↓

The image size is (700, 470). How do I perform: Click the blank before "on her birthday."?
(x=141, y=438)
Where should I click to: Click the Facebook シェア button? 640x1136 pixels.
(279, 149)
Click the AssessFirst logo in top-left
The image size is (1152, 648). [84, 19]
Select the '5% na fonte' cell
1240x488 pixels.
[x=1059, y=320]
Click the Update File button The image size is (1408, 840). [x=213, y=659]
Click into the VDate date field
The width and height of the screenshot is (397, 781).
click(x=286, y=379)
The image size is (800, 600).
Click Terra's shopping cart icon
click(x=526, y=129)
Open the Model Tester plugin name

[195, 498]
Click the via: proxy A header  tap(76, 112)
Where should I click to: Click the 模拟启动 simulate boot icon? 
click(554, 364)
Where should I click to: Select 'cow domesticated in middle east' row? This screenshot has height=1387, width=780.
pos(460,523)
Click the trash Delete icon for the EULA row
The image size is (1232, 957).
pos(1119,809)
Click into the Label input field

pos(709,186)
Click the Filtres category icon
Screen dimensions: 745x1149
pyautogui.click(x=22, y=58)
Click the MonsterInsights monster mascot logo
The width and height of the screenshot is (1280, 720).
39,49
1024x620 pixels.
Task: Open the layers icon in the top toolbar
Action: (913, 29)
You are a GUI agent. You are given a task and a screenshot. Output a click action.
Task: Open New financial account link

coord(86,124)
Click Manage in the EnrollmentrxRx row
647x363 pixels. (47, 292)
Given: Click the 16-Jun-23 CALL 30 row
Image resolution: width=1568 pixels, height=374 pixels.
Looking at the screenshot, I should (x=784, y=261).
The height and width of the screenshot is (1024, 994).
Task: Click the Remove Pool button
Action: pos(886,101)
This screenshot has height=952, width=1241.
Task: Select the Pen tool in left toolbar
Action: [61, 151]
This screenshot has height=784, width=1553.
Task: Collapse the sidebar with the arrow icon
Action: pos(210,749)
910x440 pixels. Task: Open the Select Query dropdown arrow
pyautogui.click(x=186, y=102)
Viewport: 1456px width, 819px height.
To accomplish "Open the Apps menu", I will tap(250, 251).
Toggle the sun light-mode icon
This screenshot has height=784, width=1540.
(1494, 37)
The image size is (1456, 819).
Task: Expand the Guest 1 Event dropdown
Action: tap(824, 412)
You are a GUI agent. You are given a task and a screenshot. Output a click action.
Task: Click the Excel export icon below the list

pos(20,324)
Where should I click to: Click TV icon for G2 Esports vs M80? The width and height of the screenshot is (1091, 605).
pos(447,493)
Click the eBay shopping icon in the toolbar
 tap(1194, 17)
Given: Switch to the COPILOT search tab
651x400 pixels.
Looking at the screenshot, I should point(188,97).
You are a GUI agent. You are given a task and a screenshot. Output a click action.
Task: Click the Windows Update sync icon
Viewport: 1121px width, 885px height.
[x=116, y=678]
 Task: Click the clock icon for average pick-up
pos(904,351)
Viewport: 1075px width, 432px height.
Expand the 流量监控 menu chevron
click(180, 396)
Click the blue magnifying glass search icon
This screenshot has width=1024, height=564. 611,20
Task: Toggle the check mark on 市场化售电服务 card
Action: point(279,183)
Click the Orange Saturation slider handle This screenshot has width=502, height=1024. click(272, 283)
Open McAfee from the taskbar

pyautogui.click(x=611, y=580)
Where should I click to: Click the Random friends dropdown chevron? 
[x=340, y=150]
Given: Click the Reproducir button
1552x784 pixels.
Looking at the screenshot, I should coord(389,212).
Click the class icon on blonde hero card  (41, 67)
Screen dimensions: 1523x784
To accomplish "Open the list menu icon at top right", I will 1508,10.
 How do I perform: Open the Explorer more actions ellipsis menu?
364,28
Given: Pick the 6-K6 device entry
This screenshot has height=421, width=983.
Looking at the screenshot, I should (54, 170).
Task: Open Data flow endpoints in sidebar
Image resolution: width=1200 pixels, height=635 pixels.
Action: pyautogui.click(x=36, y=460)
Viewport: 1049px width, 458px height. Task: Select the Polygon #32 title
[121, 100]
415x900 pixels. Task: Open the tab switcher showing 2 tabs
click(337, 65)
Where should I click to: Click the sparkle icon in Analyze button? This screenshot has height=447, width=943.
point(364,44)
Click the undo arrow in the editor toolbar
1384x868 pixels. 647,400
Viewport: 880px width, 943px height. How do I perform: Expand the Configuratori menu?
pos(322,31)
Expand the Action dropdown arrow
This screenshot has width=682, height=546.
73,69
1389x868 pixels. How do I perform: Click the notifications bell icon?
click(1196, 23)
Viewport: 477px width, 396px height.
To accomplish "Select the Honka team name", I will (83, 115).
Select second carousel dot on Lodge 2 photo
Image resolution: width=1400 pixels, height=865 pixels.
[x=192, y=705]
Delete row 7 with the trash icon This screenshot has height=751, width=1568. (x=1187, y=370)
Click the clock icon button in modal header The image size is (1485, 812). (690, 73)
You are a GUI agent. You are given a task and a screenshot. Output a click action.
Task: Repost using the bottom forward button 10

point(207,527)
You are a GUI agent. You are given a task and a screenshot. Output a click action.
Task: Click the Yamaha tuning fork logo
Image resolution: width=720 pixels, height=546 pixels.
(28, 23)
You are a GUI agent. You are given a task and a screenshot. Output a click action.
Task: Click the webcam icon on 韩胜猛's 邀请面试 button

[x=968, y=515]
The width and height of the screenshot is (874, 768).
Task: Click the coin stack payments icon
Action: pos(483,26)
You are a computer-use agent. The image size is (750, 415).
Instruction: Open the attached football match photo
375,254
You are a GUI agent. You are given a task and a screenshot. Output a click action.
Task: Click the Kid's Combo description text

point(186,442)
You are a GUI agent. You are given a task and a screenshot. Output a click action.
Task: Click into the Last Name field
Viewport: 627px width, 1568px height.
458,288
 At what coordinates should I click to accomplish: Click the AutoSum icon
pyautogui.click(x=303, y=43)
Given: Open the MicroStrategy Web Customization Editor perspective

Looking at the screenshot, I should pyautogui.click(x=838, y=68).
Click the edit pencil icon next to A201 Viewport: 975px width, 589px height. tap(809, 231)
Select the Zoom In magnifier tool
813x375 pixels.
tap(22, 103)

↑

- HOW TO COMPLETE THIS TASK
The answer should be an exact copy of the data.

- YOUR SOLUTION
The image size is (700, 470). How do I perform: Click the blank before "on her birthday."?
(x=141, y=438)
Where should I click to: Click the Facebook シェア button? 640x1136 pixels.
(279, 149)
Click the AssessFirst logo in top-left
The image size is (1152, 648). [84, 19]
Select the '5% na fonte' cell
1240x488 pixels.
[x=1059, y=320]
Click the Update File button The image size is (1408, 840). [x=213, y=659]
Click into the VDate date field
The width and height of the screenshot is (397, 781).
click(x=286, y=379)
The image size is (800, 600).
Click Terra's shopping cart icon
click(x=526, y=129)
Open the Model Tester plugin name

[195, 498]
Click the via: proxy A header  tap(76, 112)
Where should I click to: Click the 模拟启动 simulate boot icon? 
click(554, 364)
Where should I click to: Select 'cow domesticated in middle east' row? This screenshot has height=1387, width=780.
pos(460,523)
Click the trash Delete icon for the EULA row
The image size is (1232, 957).
pos(1119,809)
Click into the Label input field

pos(709,186)
Click the Filtres category icon
Screen dimensions: 745x1149
pyautogui.click(x=22, y=58)
Click the MonsterInsights monster mascot logo
The width and height of the screenshot is (1280, 720).
39,49
1024x620 pixels.
Task: Open the layers icon in the top toolbar
Action: (913, 29)
You are a GUI agent. You are given a task and a screenshot. Output a click action.
Task: Open New financial account link

coord(86,124)
Click Manage in the EnrollmentrxRx row
647x363 pixels. (47, 292)
Given: Click the 16-Jun-23 CALL 30 row
Image resolution: width=1568 pixels, height=374 pixels.
Looking at the screenshot, I should (x=784, y=261).
The height and width of the screenshot is (1024, 994).
Task: Click the Remove Pool button
Action: pos(886,101)
This screenshot has height=952, width=1241.
Task: Select the Pen tool in left toolbar
Action: [61, 151]
This screenshot has height=784, width=1553.
Task: Collapse the sidebar with the arrow icon
Action: pos(210,749)
910x440 pixels. Task: Open the Select Query dropdown arrow
pyautogui.click(x=186, y=102)
Viewport: 1456px width, 819px height.
To accomplish "Open the Apps menu", I will tap(250, 251).
Toggle the sun light-mode icon
This screenshot has height=784, width=1540.
(1494, 37)
The image size is (1456, 819).
Task: Expand the Guest 1 Event dropdown
Action: tap(824, 412)
You are a GUI agent. You are given a task and a screenshot. Output a click action.
Task: Click the Excel export icon below the list

pos(20,324)
Where should I click to: Click TV icon for G2 Esports vs M80? The width and height of the screenshot is (1091, 605).
pos(447,493)
Click the eBay shopping icon in the toolbar
 tap(1194, 17)
Given: Switch to the COPILOT search tab
651x400 pixels.
Looking at the screenshot, I should point(188,97).
You are a GUI agent. You are given a task and a screenshot. Output a click action.
Task: Click the Windows Update sync icon
Viewport: 1121px width, 885px height.
[x=116, y=678]
 Task: Click the clock icon for average pick-up
pos(904,351)
Viewport: 1075px width, 432px height.
Expand the 流量监控 menu chevron
click(180, 396)
Click the blue magnifying glass search icon
This screenshot has width=1024, height=564. 611,20
Task: Toggle the check mark on 市场化售电服务 card
Action: point(279,183)
Click the Orange Saturation slider handle This screenshot has width=502, height=1024. click(272, 283)
Open McAfee from the taskbar

pyautogui.click(x=611, y=580)
Where should I click to: Click the Random friends dropdown chevron? 
[x=340, y=150]
Given: Click the Reproducir button
1552x784 pixels.
Looking at the screenshot, I should coord(389,212).
Click the class icon on blonde hero card  (41, 67)
Screen dimensions: 1523x784
To accomplish "Open the list menu icon at top right", I will 1508,10.
 How do I perform: Open the Explorer more actions ellipsis menu?
364,28
Given: Pick the 6-K6 device entry
This screenshot has height=421, width=983.
Looking at the screenshot, I should (54, 170).
Task: Open Data flow endpoints in sidebar
Image resolution: width=1200 pixels, height=635 pixels.
Action: pyautogui.click(x=36, y=460)
Viewport: 1049px width, 458px height. Task: Select the Polygon #32 title
[121, 100]
415x900 pixels. Task: Open the tab switcher showing 2 tabs
click(337, 65)
Where should I click to: Click the sparkle icon in Analyze button? This screenshot has height=447, width=943.
point(364,44)
Click the undo arrow in the editor toolbar
1384x868 pixels. 647,400
Viewport: 880px width, 943px height. How do I perform: Expand the Configuratori menu?
pos(322,31)
Expand the Action dropdown arrow
This screenshot has width=682, height=546.
73,69
1389x868 pixels. How do I perform: Click the notifications bell icon?
click(1196, 23)
Viewport: 477px width, 396px height.
To accomplish "Select the Honka team name", I will (83, 115).
Select second carousel dot on Lodge 2 photo
Image resolution: width=1400 pixels, height=865 pixels.
[x=192, y=705]
Delete row 7 with the trash icon This screenshot has height=751, width=1568. (x=1187, y=370)
Click the clock icon button in modal header The image size is (1485, 812). (690, 73)
You are a GUI agent. You are given a task and a screenshot. Output a click action.
Task: Repost using the bottom forward button 10

point(207,527)
You are a GUI agent. You are given a task and a screenshot. Output a click action.
Task: Click the Yamaha tuning fork logo
Image resolution: width=720 pixels, height=546 pixels.
(28, 23)
You are a GUI agent. You are given a task and a screenshot. Output a click action.
Task: Click the webcam icon on 韩胜猛's 邀请面试 button

[x=968, y=515]
The width and height of the screenshot is (874, 768).
Task: Click the coin stack payments icon
Action: pos(483,26)
You are a computer-use agent. The image size is (750, 415).
Instruction: Open the attached football match photo
375,254
You are a GUI agent. You are given a task and a screenshot. Output a click action.
Task: Click the Kid's Combo description text

point(186,442)
You are a GUI agent. You are given a task and a screenshot. Output a click action.
Task: Click into the Last Name field
Viewport: 627px width, 1568px height.
458,288
 At what coordinates should I click to accomplish: Click the AutoSum icon
pyautogui.click(x=303, y=43)
Given: Open the MicroStrategy Web Customization Editor perspective

Looking at the screenshot, I should pyautogui.click(x=838, y=68).
Click the edit pencil icon next to A201 Viewport: 975px width, 589px height. tap(809, 231)
Select the Zoom In magnifier tool
813x375 pixels.
tap(22, 103)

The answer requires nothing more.